You are reading a single comment by @Gordon and its replies. Click here to read the full conversation.
  • Hi, I'll just answer each in turn.

    1) Yes, there is an external oscillator and the RTC is built into the chip. There is no external battery backup, so you need to keep power applied to the chip. You could always add an external RTC if that's an issue, but realistically you'd probably just keep power on the chip all the time anyway since it can enter low power modes very easily.

    2) There was actually another thread about this a few days ago. The simplest method would be to use a LiPo charger, 5v switching power supply, and 2 schottky diodes (so with a low voltage drop), but you can do a lot better if you don't need the 5v rail.

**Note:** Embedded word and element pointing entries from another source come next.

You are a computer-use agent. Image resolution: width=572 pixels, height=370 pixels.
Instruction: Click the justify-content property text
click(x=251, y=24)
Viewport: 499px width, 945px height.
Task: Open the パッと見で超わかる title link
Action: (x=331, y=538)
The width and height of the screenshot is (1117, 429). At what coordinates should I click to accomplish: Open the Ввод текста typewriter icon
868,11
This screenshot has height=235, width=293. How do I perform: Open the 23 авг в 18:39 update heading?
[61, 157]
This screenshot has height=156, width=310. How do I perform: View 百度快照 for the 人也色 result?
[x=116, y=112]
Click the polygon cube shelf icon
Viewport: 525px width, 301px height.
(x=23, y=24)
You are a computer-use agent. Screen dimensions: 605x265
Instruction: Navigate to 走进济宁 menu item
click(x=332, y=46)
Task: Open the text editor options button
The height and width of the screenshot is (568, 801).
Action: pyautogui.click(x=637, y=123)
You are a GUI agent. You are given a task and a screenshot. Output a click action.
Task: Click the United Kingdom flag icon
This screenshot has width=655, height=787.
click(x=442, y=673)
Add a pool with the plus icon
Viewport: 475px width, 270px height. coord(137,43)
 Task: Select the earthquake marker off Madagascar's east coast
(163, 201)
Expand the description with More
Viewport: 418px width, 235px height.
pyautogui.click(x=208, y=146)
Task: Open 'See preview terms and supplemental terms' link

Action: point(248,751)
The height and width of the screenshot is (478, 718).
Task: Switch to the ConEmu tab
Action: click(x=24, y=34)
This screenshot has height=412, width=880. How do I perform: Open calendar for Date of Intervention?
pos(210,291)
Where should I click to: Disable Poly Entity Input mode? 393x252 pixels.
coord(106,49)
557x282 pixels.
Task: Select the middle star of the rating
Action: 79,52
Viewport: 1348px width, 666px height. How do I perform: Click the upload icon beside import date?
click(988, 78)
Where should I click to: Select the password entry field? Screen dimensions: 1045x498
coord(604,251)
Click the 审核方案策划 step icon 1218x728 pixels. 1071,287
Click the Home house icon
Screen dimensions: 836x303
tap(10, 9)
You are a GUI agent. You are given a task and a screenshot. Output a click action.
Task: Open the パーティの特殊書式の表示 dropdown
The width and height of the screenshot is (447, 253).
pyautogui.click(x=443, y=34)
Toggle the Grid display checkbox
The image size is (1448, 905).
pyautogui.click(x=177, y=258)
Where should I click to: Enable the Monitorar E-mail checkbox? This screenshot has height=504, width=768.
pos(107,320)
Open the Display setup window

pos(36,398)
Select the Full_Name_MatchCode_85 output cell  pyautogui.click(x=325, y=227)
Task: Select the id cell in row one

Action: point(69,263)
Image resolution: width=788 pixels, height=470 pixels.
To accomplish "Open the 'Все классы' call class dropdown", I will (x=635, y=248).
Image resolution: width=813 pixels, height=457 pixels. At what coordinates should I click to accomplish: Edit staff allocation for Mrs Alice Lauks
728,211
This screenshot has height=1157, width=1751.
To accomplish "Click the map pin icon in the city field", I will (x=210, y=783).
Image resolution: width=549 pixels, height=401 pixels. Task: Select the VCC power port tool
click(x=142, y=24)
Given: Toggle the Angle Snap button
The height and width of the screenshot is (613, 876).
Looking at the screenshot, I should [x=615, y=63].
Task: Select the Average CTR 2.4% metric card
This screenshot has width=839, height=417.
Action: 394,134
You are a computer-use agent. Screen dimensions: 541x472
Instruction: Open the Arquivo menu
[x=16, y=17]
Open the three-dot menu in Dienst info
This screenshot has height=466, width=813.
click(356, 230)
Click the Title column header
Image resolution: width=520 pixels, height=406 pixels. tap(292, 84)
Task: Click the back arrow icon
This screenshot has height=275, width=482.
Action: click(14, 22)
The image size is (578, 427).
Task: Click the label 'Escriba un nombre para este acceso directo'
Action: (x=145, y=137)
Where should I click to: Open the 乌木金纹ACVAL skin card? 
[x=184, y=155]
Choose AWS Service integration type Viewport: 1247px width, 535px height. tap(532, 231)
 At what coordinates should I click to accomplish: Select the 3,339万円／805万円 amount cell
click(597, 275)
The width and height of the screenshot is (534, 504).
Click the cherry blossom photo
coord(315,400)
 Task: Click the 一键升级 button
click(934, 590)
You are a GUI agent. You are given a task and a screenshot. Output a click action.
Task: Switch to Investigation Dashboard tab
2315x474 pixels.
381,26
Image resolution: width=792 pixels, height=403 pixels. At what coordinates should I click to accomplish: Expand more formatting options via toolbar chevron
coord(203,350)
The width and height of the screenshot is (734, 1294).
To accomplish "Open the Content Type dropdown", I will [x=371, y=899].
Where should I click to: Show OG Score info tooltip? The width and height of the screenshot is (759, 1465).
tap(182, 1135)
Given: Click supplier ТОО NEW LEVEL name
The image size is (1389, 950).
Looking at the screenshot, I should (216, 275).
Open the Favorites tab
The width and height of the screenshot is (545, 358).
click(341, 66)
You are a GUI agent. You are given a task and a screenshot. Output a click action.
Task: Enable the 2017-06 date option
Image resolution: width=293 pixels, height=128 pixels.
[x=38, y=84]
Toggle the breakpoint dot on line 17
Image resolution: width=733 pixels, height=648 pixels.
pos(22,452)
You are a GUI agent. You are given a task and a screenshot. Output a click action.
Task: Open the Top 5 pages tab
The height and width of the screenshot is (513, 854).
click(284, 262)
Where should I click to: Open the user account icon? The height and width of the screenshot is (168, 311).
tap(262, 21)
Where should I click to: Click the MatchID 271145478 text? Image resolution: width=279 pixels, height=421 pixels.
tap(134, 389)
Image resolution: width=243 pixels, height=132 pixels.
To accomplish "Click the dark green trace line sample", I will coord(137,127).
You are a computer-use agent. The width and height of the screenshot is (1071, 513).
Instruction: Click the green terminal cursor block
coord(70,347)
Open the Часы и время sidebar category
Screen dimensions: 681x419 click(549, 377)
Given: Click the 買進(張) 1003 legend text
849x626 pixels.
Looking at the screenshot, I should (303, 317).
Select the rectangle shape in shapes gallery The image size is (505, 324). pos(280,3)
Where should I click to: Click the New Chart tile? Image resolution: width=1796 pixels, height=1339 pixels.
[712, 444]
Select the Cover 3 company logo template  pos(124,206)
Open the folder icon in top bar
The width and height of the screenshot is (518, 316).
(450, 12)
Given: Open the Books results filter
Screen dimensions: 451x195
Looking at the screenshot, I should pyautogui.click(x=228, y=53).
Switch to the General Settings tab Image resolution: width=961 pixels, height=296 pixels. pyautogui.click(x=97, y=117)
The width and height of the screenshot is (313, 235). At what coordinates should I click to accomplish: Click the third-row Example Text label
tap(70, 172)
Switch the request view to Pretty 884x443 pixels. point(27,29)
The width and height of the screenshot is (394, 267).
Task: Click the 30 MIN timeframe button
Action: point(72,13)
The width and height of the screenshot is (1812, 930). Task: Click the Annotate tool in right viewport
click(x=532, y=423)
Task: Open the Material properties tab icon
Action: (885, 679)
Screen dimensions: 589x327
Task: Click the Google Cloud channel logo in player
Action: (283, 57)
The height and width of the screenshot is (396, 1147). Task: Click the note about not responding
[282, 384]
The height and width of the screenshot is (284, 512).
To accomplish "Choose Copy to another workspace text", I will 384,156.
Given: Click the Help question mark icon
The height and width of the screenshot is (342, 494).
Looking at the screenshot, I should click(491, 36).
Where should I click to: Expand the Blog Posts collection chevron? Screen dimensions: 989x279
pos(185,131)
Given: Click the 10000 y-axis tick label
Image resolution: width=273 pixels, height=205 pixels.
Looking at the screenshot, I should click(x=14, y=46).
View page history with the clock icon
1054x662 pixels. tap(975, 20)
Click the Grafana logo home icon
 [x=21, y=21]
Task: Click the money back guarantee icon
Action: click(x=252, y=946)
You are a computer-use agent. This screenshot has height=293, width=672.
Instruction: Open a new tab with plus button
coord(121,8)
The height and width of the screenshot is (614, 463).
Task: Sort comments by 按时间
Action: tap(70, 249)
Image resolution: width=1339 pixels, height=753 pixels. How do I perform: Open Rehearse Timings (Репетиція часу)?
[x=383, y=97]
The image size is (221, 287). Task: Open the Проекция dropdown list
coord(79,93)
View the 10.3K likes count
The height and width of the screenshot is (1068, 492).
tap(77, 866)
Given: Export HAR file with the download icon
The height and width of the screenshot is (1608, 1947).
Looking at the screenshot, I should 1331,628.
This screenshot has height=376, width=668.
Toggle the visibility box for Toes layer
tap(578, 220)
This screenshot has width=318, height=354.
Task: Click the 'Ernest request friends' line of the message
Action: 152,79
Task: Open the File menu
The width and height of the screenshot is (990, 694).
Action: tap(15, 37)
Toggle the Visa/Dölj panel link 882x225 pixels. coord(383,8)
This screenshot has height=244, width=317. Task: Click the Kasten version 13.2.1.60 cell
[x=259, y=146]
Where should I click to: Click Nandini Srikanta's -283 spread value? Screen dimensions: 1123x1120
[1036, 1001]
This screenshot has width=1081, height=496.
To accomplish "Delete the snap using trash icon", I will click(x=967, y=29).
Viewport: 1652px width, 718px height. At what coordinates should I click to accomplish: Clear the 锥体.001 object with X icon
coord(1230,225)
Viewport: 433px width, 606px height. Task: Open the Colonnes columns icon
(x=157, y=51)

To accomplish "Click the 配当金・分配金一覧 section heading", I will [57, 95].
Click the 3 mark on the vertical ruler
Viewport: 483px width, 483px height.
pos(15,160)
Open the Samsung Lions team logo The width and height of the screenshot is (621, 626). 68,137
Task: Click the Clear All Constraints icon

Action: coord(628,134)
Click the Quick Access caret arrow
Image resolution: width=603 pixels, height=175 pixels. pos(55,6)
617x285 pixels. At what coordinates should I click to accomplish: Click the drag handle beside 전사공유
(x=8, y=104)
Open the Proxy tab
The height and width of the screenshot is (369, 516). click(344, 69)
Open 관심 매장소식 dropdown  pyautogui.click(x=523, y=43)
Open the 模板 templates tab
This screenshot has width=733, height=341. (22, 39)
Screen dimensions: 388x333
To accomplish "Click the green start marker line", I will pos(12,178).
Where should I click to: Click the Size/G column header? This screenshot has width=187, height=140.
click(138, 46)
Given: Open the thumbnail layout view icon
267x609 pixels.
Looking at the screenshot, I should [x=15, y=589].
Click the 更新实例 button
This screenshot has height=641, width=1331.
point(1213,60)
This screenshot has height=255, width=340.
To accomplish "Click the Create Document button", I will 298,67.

    One issue is really that the ESP8266 really isn't very power efficient - so you're only really going to be able to battery-power the board for a sensible amount of time if you're having WiFi off most of the time... Hence why I chose not to push the price up by adding battery management circuitry.

    3) It uses Serial. When I was designing the board this was brought up, but the flash would only be usable when the ESP8266 was off, which limits its use quite a lot! If you really want you can boot the ESP8266 up into bootloader mode and use that to access the flash memory, so it is possible - but it's a huge faff.

    Think of this board more like a NodeMCU, but smaller, and where the USB interface chip has been replaced by a powerful ARM chip.

    The board was designed trying to take forum member's input into consideration over the course of a few months - during that time nobody mentioned LiPo charging at all as far as I remember... I guess I might end up making another board at some point, but I've invested a lot of time and money in getting the current one into production, I have a bunch in stock, and I can't afford to change it now!